Lisossomos, estruturas do interior de nossas células, são como coletores de lixo. Eles realizaram a chamada autofagia, degradando e reciclando proteínas e organelas “estragadas” — e garantindo que elas não fiquem vagando de bobeira pelo nosso corpo. 

Como em qualquer cidade, se o caminhão do lixo deixa de passar, as ruas ficam entupidas de sujeira. Esse acúmulo de detritos celulares no corpo pode acabar causando doenças degenerativas, como Alzheimer e Parkinson.

Mas o que exatamente faz o lisossomo parar de funcionar? Essa foi a questão que pesquisadores da Universidade de Michigan, nos EUA, tentaram responder em um novo estudo publicado na revista científica Cell.

Antes de entender o culpado, vale recorrermos a uma analogia feita neste comunicado pelos próprios cientistas. A temperatura do corpo humano é mantida em 37ºC. Se o valor desce ou sobe para além de uma margem considerável, já corremos para o hospital. Os lisossomos também precisam de um pH específico para funcionar, de 4,6. Qualquer coisa fora disso representa risco de disfunção metabólica. 

Esse pH é mantido graças a um canal iônico (membrana que separa o ambiente interno e externo da célula), que regula a acidez do ambiente.
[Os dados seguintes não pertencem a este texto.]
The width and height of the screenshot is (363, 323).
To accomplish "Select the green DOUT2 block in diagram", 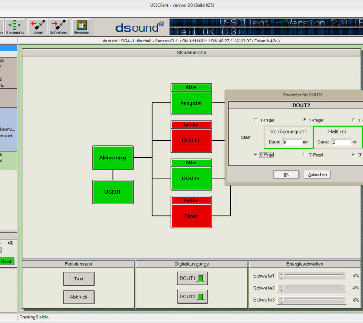I will (x=191, y=178).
Mas os pesquisadores notaram que devia existir ali alguma proteína que estava permitindo uma entrada maior de prótons, o que causava estragos no lisossomo. 
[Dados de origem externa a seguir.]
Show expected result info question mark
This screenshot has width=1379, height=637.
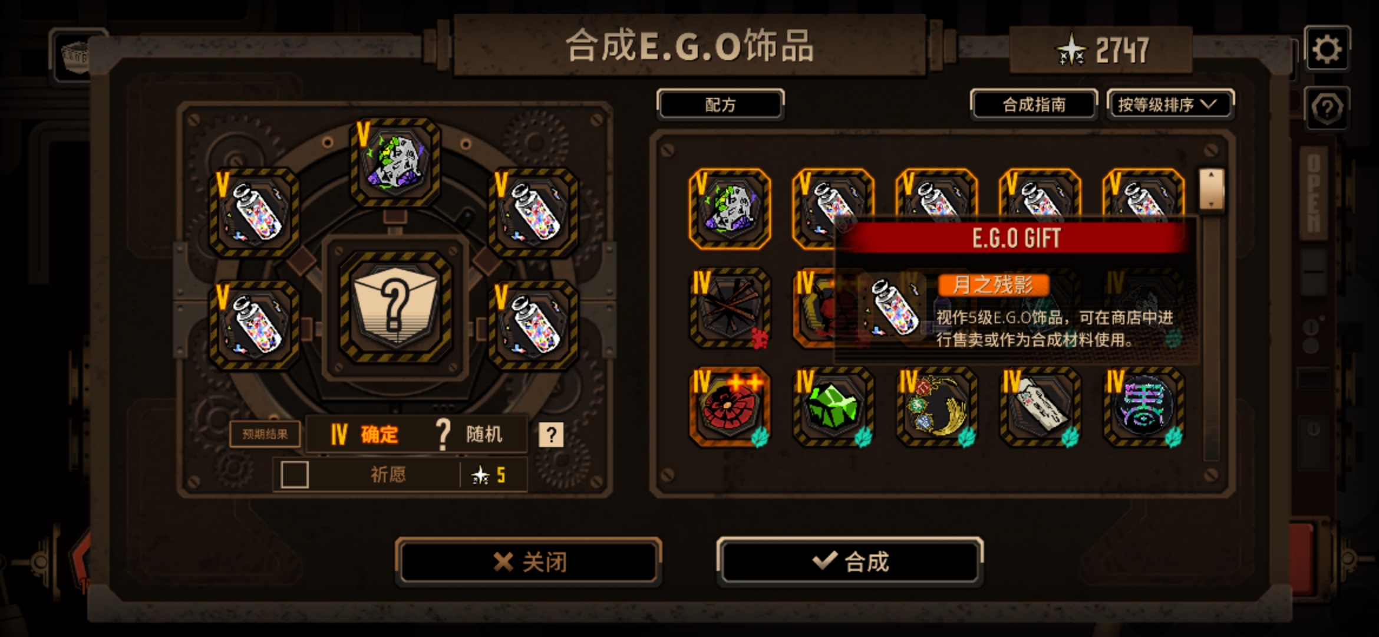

Os cientistas fizeram, então, uma lista de todos os genes que codificam proteínas de membrana que estão tipicamente presentes nos lisossomos. Assim, chegaram à TMEM 175, uma proteína que, quando sofre mutação, aumenta o risco de doença de Parkinson em cerca de 20%.

Para comprovar a culpa da TMEM 175, os cientistas usaram indicadores fluorescentes para medir a acidez dos lisossomos que se chocavam com as proteínas. Além disso, eliminaram a capacidade de camundongos em produzir a TMEM 175. 

Em ambas as situações, ocorreu uma diminuição na atividade enzimática que quebra o lixo celular. O fato confirmou a teoria dos cientistas de que a proteína com mutação estava vazando prótons para o lisossomo e aumentando o risco de doenças degenerativas.